__What you should do__:
Images do not belong in the copy; retype the rest of the entries below exactly.

Dataset entries:
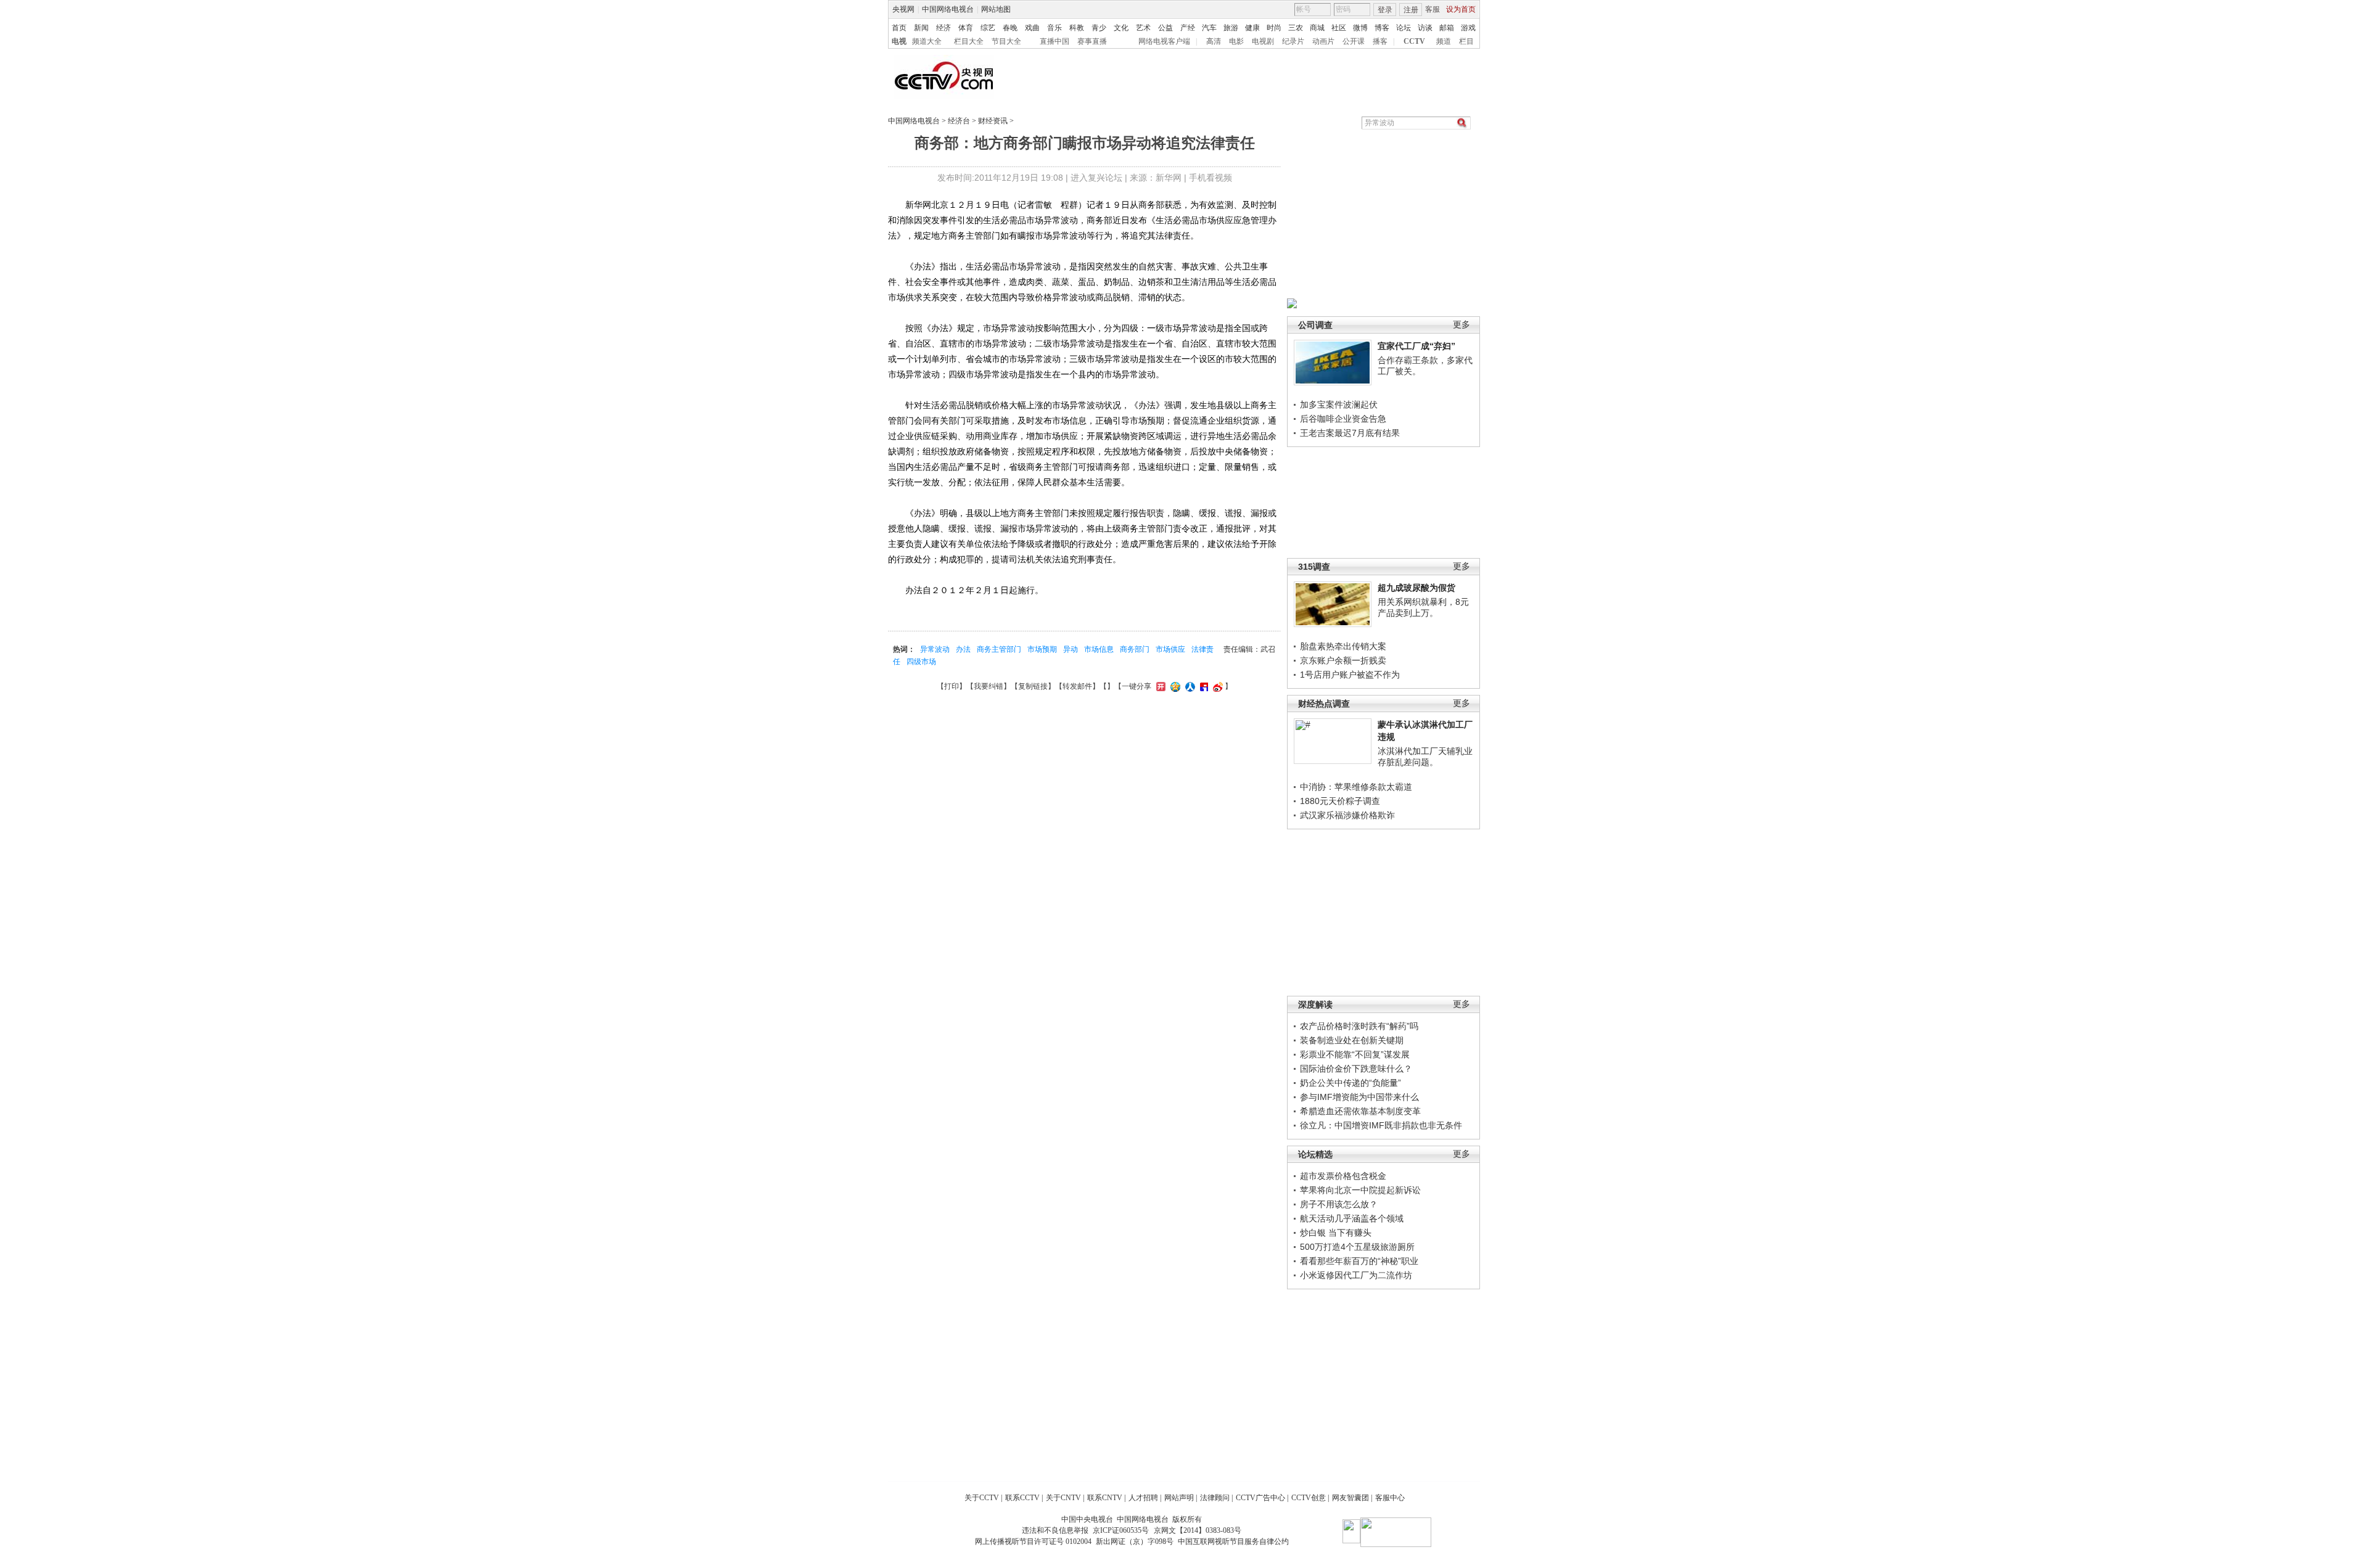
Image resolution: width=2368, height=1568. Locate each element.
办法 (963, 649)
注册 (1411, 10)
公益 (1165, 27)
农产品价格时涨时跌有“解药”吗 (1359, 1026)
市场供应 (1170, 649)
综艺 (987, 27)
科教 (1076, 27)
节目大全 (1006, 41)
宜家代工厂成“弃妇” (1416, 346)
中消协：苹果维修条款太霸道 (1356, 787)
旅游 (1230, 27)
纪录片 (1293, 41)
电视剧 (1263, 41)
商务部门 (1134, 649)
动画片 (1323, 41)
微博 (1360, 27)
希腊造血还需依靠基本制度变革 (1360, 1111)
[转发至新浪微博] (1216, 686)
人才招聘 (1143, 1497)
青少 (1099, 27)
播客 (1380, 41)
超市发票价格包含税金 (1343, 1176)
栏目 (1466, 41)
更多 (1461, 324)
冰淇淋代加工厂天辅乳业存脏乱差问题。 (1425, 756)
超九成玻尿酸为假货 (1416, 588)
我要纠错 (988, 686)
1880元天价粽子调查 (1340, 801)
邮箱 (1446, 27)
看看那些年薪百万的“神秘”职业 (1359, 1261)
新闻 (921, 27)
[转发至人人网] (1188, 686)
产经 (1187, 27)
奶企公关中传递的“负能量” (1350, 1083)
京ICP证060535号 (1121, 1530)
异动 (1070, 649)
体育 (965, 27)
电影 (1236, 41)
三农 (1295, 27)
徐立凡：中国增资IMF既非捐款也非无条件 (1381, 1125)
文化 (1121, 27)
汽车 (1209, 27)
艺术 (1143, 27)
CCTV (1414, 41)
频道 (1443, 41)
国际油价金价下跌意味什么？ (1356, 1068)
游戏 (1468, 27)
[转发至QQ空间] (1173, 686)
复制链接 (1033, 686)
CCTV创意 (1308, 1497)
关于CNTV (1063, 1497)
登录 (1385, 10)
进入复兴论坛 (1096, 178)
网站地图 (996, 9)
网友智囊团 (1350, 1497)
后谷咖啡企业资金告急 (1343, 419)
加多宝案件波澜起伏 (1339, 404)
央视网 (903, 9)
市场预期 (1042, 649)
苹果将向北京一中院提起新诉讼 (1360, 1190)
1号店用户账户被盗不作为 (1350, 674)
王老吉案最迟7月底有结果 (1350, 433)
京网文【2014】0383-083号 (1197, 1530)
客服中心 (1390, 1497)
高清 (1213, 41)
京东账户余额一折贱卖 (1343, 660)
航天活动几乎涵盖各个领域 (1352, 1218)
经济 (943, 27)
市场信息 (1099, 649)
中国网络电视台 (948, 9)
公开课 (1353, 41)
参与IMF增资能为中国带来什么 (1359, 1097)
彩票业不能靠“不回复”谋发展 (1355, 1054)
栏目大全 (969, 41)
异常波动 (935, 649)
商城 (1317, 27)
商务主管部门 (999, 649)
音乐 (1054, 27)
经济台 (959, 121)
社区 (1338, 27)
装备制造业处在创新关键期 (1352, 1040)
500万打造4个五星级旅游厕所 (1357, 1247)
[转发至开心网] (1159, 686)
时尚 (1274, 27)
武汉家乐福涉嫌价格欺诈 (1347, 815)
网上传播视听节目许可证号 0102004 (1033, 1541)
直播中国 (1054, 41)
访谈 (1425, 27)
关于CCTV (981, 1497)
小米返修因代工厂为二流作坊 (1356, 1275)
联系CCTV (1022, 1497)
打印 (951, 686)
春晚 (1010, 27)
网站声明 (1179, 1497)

__Output of the exercise__:
Image resolution: width=2368, height=1568. Locate each element.
办法 (963, 649)
注册 (1411, 10)
公益 (1165, 27)
农产品价格时涨时跌有“解药”吗 (1359, 1026)
市场供应 (1170, 649)
综艺 (987, 27)
科教 (1076, 27)
节目大全 (1006, 41)
宜家代工厂成“弃妇” (1416, 346)
中消协：苹果维修条款太霸道 (1356, 787)
旅游 (1230, 27)
纪录片 (1293, 41)
电视剧 (1263, 41)
商务部门 (1134, 649)
动画片 (1323, 41)
微博 (1360, 27)
希腊造血还需依靠基本制度变革 (1360, 1111)
[转发至新浪微博] (1216, 686)
人才招聘 (1143, 1497)
青少 (1099, 27)
播客 (1380, 41)
超市发票价格包含税金 (1343, 1176)
栏目 (1466, 41)
更多 (1461, 324)
冰淇淋代加工厂天辅乳业存脏乱差问题。 (1425, 756)
超九成玻尿酸为假货 (1416, 588)
我要纠错 (988, 686)
1880元天价粽子调查 (1340, 801)
邮箱 (1446, 27)
看看那些年薪百万的“神秘”职业 (1359, 1261)
新闻 (921, 27)
[转发至人人网] (1188, 686)
产经 (1187, 27)
奶企公关中传递的“负能量” (1350, 1083)
京ICP证060535号 (1121, 1530)
异动 (1070, 649)
体育 (965, 27)
电影 (1236, 41)
三农 (1295, 27)
徐立凡：中国增资IMF既非捐款也非无条件 (1381, 1125)
文化 (1121, 27)
汽车 (1209, 27)
艺术 (1143, 27)
CCTV (1414, 41)
频道 (1443, 41)
国际油价金价下跌意味什么？ (1356, 1068)
游戏 (1468, 27)
[转发至QQ空间] (1173, 686)
复制链接 (1033, 686)
CCTV创意 (1308, 1497)
关于CNTV (1063, 1497)
登录 (1385, 10)
进入复兴论坛 (1096, 178)
网站地图 (996, 9)
网友智囊团 (1350, 1497)
后谷咖啡企业资金告急 (1343, 419)
加多宝案件波澜起伏 (1339, 404)
央视网 (903, 9)
市场预期 (1042, 649)
苹果将向北京一中院提起新诉讼 (1360, 1190)
1号店用户账户被盗不作为 (1350, 674)
王老吉案最迟7月底有结果 (1350, 433)
京网文【2014】0383-083号 (1197, 1530)
客服中心 (1390, 1497)
高清 (1213, 41)
京东账户余额一折贱卖 (1343, 660)
航天活动几乎涵盖各个领域 (1352, 1218)
经济 (943, 27)
市场信息 (1099, 649)
中国网络电视台 (948, 9)
公开课 (1353, 41)
参与IMF增资能为中国带来什么 (1359, 1097)
彩票业不能靠“不回复”谋发展 (1355, 1054)
栏目大全 (969, 41)
异常波动 (935, 649)
商城 (1317, 27)
商务主管部门 (999, 649)
音乐 (1054, 27)
经济台 (959, 121)
社区 (1338, 27)
装备制造业处在创新关键期 (1352, 1040)
500万打造4个五星级旅游厕所 (1357, 1247)
[转发至开心网] (1159, 686)
时尚 (1274, 27)
武汉家乐福涉嫌价格欺诈 (1347, 815)
网上传播视听节目许可证号 0102004 (1033, 1541)
直播中国 (1054, 41)
访谈 (1425, 27)
关于CCTV (981, 1497)
小米返修因代工厂为二流作坊 (1356, 1275)
联系CCTV (1022, 1497)
打印 (951, 686)
春晚 (1010, 27)
网站声明 (1179, 1497)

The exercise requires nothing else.